Task objective
Your answer should repeat every record verbatim.

-- Material for this task follows --

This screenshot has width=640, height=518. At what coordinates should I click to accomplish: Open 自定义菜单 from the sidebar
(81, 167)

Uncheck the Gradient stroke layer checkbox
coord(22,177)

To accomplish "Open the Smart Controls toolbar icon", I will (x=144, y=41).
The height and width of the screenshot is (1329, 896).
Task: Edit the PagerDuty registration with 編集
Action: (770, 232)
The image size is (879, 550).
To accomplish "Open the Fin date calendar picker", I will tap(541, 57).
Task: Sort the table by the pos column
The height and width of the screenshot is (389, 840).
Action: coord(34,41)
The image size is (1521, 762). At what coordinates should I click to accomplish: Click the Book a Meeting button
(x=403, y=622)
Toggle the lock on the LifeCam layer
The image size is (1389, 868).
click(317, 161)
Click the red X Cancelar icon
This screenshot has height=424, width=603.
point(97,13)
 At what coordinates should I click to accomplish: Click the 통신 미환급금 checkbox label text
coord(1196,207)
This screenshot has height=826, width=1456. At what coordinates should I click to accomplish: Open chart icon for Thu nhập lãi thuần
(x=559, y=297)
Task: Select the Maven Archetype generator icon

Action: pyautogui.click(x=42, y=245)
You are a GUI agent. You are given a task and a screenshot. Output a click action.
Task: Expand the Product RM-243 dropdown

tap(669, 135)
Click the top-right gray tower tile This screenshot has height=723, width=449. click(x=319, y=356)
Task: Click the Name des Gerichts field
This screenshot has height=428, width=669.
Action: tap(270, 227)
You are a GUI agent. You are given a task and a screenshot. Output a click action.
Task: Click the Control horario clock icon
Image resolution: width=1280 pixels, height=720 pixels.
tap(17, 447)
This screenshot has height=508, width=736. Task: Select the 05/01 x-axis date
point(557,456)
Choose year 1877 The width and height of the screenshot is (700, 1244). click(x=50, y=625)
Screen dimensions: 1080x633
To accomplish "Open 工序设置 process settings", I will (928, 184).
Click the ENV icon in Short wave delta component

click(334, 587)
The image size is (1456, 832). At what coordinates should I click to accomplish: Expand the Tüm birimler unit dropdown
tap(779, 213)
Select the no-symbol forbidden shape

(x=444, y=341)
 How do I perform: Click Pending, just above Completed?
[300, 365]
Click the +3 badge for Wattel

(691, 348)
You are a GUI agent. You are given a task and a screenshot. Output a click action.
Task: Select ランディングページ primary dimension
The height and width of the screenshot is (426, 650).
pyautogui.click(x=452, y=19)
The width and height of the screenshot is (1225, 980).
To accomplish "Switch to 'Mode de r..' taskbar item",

-- Material for this task concluded --

Exercise result
This screenshot has width=640, height=518. At what coordinates should I click to accomplish: Open 自定义菜单 from the sidebar
(81, 167)

Uncheck the Gradient stroke layer checkbox
coord(22,177)

To accomplish "Open the Smart Controls toolbar icon", I will (x=144, y=41).
The height and width of the screenshot is (1329, 896).
Task: Edit the PagerDuty registration with 編集
Action: (770, 232)
The image size is (879, 550).
To accomplish "Open the Fin date calendar picker", I will tap(541, 57).
Task: Sort the table by the pos column
The height and width of the screenshot is (389, 840).
Action: coord(34,41)
The image size is (1521, 762). At what coordinates should I click to accomplish: Click the Book a Meeting button
(x=403, y=622)
Toggle the lock on the LifeCam layer
The image size is (1389, 868).
click(317, 161)
Click the red X Cancelar icon
This screenshot has height=424, width=603.
point(97,13)
 At what coordinates should I click to accomplish: Click the 통신 미환급금 checkbox label text
coord(1196,207)
This screenshot has height=826, width=1456. At what coordinates should I click to accomplish: Open chart icon for Thu nhập lãi thuần
(x=559, y=297)
Task: Select the Maven Archetype generator icon

Action: pyautogui.click(x=42, y=245)
You are a GUI agent. You are given a task and a screenshot. Output a click action.
Task: Expand the Product RM-243 dropdown

tap(669, 135)
Click the top-right gray tower tile This screenshot has height=723, width=449. click(x=319, y=356)
Task: Click the Name des Gerichts field
This screenshot has height=428, width=669.
Action: tap(270, 227)
You are a GUI agent. You are given a task and a screenshot. Output a click action.
Task: Click the Control horario clock icon
Image resolution: width=1280 pixels, height=720 pixels.
tap(17, 447)
This screenshot has height=508, width=736. Task: Select the 05/01 x-axis date
point(557,456)
Choose year 1877 The width and height of the screenshot is (700, 1244). click(x=50, y=625)
Screen dimensions: 1080x633
To accomplish "Open 工序设置 process settings", I will (928, 184).
Click the ENV icon in Short wave delta component

click(334, 587)
The image size is (1456, 832). At what coordinates should I click to accomplish: Expand the Tüm birimler unit dropdown
tap(779, 213)
Select the no-symbol forbidden shape

(x=444, y=341)
 How do I perform: Click Pending, just above Completed?
[300, 365]
Click the +3 badge for Wattel

(691, 348)
You are a GUI agent. You are given a task and a screenshot. Output a click action.
Task: Select ランディングページ primary dimension
The height and width of the screenshot is (426, 650).
pyautogui.click(x=452, y=19)
The width and height of the screenshot is (1225, 980).
To accomplish "Switch to 'Mode de r..' taskbar item",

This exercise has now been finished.